### DATA RECORDS
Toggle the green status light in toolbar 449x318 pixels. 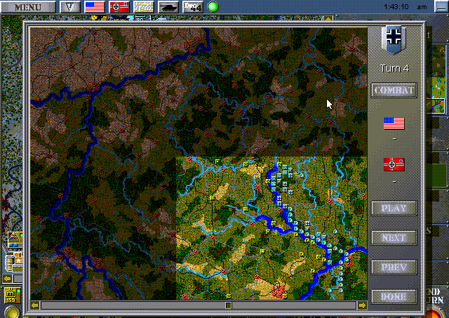point(213,7)

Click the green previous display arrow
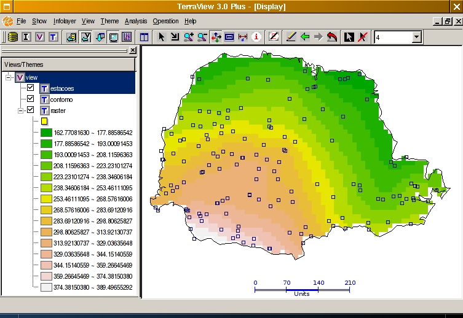pyautogui.click(x=304, y=37)
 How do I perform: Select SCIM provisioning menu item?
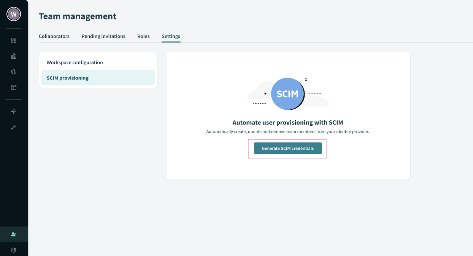pos(68,78)
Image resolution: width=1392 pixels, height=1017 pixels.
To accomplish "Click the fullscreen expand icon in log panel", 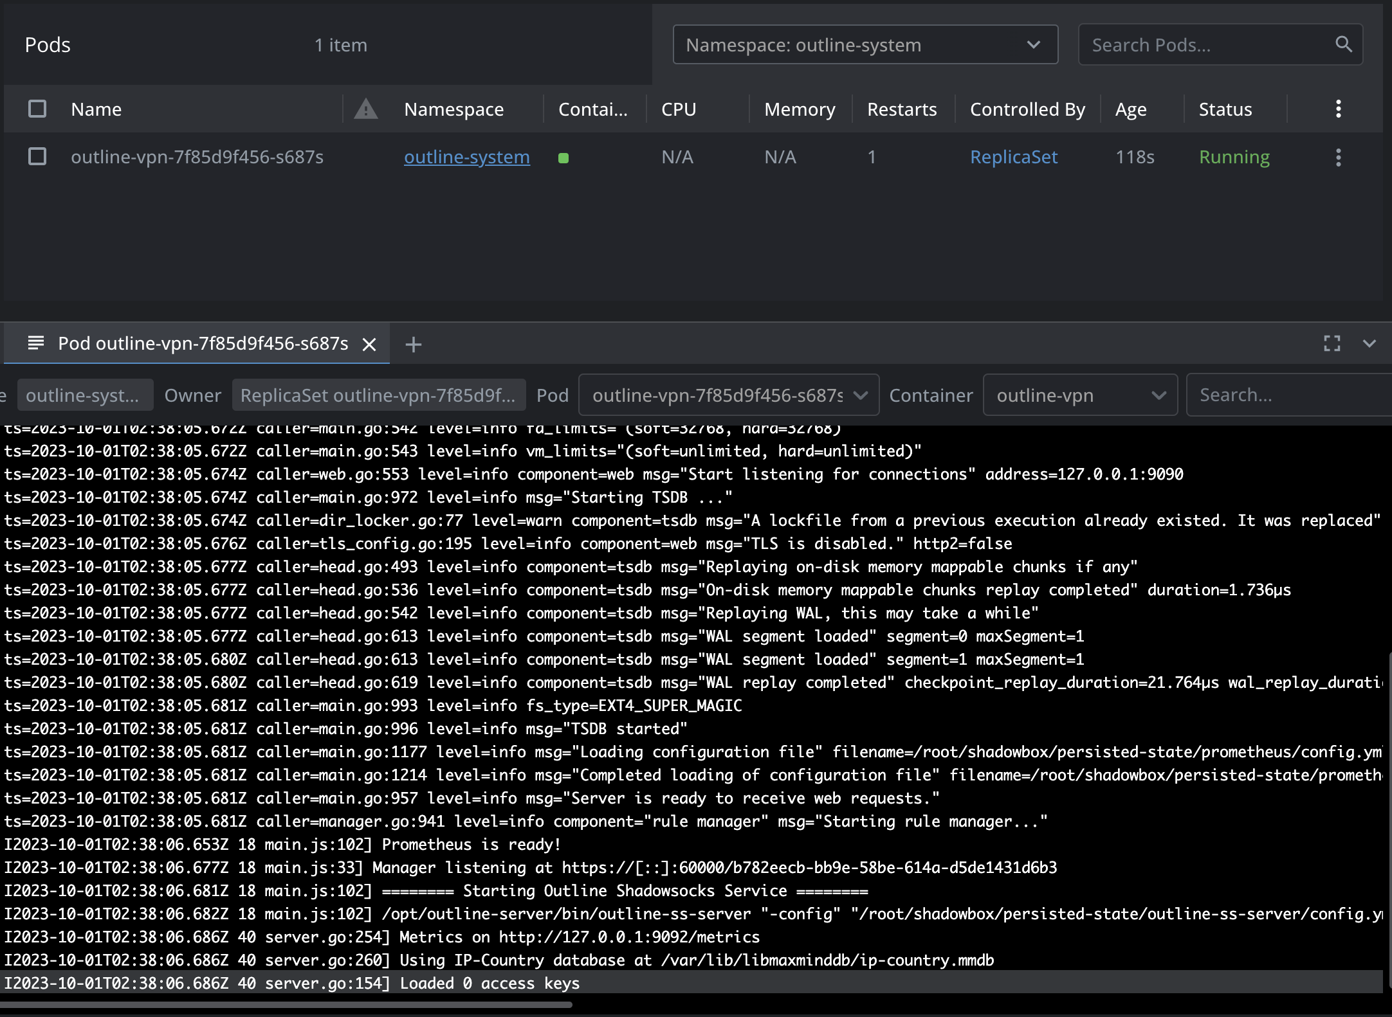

### EXERCISE BRIEF
Copy out the records word for word, starting at the line that contains "Click the green previous display arrow" and ending at the last line of the records, and leave the pictures out.

### SOLUTION TO THE EXERCISE
Click the green previous display arrow
pyautogui.click(x=304, y=37)
 How do I perform: Select SCIM provisioning menu item?
pos(68,78)
Image resolution: width=1392 pixels, height=1017 pixels.
To accomplish "Click the fullscreen expand icon in log panel", 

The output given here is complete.